Audio: I’ve long given up on a seamless network rejoin or backtimed audio up to the hour.  Same with commercial breaks.  Up- and down-cutting is now de rigueur and, I suppose advertisers understand. Maybe they just build it into the buy.  They must because they’re allowing it to happen.  Silly me – I think about the emotional carryover (wait…now he’s REALLY BSing me) of a down-cut.  Does anyone think less of the Vegematic® because the spot was down cut?  Maybe not.  Does anyone think less of an expensive washer or dryer or automobile?  Underneath it all, maybe!  Hello, Kenmore…are you listening?  And, apparently they accept loss of lip sync, too, though if they did any research on how loss of sync affects credibility, they’d be crowing to every network ops manager in the business.

And when was the last time the VU meter hit zero?  I mean the “zero” on the left, not 0dBm.  I watched a radio program guy fool with his automation system for over an hour trying to butt up his network news join with the local ID.  He finally succeeded in smashing them together, no breaths, no nothing.  A different PD gave me an explanation – they use so much heavy compression that if there’s any dead air (to him a few milliseconds was dead air) the recovery would bring the noise level up to unacceptable levels.  Anyone else see the problem here?
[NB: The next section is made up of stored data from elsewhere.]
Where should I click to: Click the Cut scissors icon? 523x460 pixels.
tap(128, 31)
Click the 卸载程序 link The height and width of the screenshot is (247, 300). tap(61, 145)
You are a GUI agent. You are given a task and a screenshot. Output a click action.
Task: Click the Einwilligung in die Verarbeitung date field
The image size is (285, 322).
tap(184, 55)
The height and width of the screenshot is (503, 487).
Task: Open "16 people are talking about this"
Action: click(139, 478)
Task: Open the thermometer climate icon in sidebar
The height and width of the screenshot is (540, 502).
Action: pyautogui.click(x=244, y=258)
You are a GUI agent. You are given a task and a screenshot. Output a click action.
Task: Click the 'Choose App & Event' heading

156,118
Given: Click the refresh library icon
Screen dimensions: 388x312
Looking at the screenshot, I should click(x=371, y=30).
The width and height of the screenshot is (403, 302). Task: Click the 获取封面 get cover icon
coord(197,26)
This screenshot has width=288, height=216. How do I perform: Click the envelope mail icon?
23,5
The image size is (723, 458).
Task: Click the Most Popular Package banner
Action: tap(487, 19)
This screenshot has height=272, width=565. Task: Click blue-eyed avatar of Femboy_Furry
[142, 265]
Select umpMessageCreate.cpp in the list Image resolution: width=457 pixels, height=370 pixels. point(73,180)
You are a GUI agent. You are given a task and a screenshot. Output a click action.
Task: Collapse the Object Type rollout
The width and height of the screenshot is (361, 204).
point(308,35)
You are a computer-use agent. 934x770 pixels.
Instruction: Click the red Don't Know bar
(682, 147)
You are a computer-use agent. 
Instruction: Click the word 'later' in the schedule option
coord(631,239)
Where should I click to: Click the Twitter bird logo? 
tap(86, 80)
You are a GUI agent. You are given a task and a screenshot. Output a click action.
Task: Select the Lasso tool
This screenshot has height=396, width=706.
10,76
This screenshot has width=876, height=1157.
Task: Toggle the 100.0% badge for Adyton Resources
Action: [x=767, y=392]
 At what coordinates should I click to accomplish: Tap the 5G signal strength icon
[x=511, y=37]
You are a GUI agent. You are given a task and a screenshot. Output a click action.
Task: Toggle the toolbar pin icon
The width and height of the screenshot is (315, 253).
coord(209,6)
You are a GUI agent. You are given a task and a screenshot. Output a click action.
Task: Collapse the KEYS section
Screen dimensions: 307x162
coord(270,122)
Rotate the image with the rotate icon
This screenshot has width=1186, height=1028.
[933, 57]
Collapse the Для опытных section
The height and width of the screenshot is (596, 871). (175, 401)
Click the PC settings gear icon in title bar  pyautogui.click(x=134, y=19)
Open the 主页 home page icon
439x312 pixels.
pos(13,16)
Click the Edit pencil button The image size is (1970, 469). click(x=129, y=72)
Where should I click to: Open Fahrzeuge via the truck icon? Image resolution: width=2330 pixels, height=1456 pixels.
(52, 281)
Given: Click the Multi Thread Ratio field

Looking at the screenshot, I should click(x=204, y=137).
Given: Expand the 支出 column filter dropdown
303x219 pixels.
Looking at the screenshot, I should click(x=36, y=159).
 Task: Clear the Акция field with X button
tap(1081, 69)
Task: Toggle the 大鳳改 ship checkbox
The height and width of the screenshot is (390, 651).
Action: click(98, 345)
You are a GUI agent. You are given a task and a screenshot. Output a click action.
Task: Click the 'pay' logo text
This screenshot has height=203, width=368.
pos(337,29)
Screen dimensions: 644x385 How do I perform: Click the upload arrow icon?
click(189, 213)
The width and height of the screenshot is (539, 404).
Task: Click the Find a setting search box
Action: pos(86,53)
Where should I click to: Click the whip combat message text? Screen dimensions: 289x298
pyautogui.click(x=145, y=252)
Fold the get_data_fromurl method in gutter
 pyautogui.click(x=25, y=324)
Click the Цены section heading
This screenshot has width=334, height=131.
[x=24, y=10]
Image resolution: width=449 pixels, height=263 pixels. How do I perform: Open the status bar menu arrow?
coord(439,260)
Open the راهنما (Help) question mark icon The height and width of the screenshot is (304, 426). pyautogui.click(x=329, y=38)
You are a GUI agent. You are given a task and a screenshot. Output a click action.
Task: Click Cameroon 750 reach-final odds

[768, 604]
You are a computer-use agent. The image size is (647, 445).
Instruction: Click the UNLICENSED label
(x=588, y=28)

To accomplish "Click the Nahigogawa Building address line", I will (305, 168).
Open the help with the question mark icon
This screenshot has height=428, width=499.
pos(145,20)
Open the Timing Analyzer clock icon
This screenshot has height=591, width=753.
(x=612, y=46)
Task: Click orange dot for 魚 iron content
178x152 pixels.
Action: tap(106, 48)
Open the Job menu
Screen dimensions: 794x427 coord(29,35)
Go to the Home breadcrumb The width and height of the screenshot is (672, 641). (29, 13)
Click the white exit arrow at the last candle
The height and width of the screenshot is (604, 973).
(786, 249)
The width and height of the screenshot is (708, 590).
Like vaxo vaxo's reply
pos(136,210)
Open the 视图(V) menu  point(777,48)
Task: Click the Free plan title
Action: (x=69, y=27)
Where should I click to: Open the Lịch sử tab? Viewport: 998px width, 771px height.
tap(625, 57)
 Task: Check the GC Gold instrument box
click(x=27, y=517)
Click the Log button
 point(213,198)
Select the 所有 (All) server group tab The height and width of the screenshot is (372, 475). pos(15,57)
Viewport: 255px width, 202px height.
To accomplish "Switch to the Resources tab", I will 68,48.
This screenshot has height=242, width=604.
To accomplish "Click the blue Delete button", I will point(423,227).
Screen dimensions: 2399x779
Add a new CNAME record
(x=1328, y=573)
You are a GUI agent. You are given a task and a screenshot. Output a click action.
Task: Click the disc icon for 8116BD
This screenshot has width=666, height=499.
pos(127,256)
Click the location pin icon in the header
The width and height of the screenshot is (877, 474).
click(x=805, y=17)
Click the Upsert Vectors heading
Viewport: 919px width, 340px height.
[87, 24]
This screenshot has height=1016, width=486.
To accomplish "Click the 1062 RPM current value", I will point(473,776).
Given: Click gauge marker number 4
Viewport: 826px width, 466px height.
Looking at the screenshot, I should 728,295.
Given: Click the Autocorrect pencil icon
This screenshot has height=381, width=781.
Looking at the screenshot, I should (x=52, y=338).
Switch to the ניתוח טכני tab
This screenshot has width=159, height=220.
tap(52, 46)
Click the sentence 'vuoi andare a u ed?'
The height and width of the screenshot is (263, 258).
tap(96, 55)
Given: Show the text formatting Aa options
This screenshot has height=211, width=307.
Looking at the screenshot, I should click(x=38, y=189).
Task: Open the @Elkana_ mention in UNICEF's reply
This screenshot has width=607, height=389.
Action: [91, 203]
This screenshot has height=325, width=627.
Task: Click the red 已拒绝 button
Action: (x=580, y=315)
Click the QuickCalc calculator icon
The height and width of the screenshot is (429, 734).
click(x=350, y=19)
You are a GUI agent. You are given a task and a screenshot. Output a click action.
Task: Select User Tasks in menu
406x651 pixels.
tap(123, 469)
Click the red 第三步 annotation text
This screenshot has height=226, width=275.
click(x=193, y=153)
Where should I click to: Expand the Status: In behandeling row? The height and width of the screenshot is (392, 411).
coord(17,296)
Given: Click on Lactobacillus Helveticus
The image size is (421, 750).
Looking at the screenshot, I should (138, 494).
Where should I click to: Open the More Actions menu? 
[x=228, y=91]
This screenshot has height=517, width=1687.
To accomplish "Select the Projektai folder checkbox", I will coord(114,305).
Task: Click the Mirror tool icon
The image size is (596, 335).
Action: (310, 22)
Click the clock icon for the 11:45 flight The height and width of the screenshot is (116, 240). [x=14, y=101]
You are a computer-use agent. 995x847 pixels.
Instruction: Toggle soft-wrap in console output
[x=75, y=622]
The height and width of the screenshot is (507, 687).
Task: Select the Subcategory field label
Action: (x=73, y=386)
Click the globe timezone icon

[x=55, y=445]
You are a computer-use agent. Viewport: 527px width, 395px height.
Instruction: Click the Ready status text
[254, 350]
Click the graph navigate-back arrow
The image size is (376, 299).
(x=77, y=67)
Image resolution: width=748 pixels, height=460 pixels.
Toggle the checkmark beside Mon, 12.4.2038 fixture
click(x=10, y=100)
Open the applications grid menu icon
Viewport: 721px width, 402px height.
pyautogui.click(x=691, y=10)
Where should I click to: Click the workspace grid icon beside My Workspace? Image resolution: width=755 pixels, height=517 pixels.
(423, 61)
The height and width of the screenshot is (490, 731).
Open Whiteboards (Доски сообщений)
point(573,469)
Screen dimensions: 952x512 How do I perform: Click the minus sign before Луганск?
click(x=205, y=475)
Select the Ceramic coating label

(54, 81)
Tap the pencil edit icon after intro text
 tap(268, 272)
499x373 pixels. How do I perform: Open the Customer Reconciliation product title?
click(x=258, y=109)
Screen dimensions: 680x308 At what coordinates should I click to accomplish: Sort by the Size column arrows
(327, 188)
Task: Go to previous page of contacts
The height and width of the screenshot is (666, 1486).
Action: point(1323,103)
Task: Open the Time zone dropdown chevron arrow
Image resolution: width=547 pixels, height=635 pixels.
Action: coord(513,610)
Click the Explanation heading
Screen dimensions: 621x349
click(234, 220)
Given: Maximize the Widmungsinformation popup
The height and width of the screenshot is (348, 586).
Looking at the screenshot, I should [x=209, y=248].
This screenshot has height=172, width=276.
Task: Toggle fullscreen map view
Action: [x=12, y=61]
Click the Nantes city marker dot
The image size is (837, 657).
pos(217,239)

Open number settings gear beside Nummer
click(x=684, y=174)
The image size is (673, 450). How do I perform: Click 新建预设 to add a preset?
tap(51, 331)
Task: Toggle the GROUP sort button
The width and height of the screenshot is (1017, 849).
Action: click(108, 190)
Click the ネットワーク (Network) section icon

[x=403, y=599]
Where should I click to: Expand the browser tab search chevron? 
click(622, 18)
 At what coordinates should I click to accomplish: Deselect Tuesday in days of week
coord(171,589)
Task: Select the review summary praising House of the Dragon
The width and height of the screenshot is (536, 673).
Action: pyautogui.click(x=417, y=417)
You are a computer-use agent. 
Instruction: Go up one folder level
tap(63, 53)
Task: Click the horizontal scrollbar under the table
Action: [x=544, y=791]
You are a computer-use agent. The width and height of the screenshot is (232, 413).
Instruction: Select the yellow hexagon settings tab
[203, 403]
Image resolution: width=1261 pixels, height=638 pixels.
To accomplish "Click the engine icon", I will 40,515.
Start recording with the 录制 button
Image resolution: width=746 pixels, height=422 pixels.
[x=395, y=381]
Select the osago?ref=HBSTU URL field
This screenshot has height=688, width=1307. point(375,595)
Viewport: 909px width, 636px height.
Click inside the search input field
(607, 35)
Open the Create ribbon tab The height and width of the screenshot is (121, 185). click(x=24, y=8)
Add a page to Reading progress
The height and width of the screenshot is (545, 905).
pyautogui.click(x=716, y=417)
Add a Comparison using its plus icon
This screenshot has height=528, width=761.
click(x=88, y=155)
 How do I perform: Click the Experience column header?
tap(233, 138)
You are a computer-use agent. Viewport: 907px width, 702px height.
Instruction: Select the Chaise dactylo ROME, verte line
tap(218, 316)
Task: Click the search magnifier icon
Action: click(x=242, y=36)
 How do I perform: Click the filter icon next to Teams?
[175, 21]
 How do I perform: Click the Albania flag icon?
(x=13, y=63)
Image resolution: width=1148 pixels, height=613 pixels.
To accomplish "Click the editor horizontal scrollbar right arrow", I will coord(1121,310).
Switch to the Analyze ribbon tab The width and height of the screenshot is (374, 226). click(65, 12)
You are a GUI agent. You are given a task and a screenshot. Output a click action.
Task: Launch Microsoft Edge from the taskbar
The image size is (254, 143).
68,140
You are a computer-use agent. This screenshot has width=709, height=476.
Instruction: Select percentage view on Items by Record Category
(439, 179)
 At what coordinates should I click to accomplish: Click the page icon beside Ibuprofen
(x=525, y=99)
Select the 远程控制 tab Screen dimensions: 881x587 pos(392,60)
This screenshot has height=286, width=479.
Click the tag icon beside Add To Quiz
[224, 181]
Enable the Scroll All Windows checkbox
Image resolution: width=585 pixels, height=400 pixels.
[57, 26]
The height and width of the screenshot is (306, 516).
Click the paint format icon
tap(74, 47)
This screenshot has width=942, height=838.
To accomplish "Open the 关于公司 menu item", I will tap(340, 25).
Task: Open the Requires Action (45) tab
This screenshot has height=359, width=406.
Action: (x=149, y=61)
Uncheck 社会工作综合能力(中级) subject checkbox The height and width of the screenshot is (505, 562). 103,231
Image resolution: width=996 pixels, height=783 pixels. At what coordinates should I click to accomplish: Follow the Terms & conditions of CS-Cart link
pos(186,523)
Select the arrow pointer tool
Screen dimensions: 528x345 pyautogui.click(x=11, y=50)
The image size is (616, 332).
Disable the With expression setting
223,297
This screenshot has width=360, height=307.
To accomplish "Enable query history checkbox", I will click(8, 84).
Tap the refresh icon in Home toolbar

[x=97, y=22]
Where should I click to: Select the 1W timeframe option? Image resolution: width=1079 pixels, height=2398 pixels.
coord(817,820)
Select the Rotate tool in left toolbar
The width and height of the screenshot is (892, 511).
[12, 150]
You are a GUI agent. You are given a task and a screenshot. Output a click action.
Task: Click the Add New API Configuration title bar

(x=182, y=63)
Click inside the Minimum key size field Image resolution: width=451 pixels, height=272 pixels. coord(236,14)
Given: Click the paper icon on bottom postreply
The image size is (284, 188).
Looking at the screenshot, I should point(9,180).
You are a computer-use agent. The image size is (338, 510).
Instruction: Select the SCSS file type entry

Remember as you employ any of these that the production values you approve may get in the way of what you’re trying to say.  That hurts advertisers.  It may drive listeners or viewers away.  That hurts YOU.  And, more importantly, at least give passing thought to production values at all levels.  Even with that little handicam, it’s possible to reposition, reframe or reblock and tell a better (meaning one that’s more like the one you want to tell) story.  Move a light or turn one on…or off!  It might just get your point across in a stronger way and to more of your viewers.  Isn’t that what you’re after?